DUBLIN – Standard & Poor’s raised Ireland’s credit grade one notch to A and declared Friday that the country is rebounding with surprising strength from its 2010 international bailout.
The New York-based ratings agency issued its report after Dublin markets closed. It raised its forecast for Irish economic growth to 3.7 per cent annually through 2016, versus its previous forecast of 2.7 per cent, and credited the Irish government with reducing its debt burden more rapidly than expected.
Ireland is now two notches below S&P’s top AAA grade, which it lost in 2008 as the country started to throw billions into saving its six domestic banks. That effort ultimately failed, overwhelming Ireland’s ability to borrow on bond markets and forcing it to seek a three-year emergency loan package from European Union and International Monetary Fund partners.
Ireland exited that support in late 2013, and since then its economy has accelerated and borrowing costs have fallen to record lows.
Growth is expected to exceed 4 per cent this year, leading the 18-nation eurozone. Unemployment this week fell to a five-year low of 10.7 per cent, and Ireland has officially ended six years of austerity with a 2015 budget featuring modest tax cuts and benefits rises.
Finance Minister Michael Noonan welcomed the S&P findings and said they would boost his chances to win increased investment from China during meetings next week in Beijing and Shanghai.

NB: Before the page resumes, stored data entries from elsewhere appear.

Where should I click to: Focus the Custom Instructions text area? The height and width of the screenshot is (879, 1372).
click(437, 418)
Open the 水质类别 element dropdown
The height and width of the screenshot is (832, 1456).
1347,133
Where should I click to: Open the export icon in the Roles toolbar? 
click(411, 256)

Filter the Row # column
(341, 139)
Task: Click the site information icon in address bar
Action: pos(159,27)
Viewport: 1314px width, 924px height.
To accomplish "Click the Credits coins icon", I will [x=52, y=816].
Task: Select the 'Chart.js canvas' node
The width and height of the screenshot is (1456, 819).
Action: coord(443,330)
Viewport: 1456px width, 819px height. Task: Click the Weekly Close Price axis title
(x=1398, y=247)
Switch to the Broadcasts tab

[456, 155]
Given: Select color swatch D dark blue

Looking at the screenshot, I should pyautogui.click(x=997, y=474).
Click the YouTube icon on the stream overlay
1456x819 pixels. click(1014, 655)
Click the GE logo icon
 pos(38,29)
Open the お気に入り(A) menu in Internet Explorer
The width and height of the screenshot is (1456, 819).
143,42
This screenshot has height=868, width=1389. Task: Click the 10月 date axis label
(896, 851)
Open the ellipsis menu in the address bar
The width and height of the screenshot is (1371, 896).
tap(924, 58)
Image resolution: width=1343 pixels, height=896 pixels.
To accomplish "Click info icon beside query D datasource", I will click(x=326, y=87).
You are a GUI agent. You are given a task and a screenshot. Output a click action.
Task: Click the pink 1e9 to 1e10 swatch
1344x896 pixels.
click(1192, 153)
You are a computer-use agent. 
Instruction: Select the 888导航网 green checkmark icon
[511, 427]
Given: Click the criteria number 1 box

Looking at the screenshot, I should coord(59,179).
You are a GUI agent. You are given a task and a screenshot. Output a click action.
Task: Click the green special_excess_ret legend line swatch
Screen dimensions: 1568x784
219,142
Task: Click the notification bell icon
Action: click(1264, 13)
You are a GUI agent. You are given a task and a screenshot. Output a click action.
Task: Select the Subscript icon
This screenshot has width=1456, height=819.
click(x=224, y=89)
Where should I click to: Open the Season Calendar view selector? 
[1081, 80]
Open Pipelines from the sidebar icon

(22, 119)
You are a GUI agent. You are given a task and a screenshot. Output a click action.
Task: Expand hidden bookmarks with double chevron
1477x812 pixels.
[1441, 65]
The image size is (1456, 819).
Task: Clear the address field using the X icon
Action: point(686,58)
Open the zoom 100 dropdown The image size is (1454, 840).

S&P says Ireland is outperforming fellow eurozone bailout recipients Greece, Portugal, Cyprus and Spain, particularly in job creation and debt reduction. It says a major difference is the recovery of the Irish property market, particularly in Dublin, where average sale prices have risen nearly 25 per cent over the past year.
The report said rising property prices had allowed the National Asset Management Agency, Ireland’s primary “bad bank” for managing property-based toxic debts, to sell off many seized properties and construction sites more aggressively and at better-than-expected prices. Those recovered losses mean Ireland’s national debt is declining more quickly.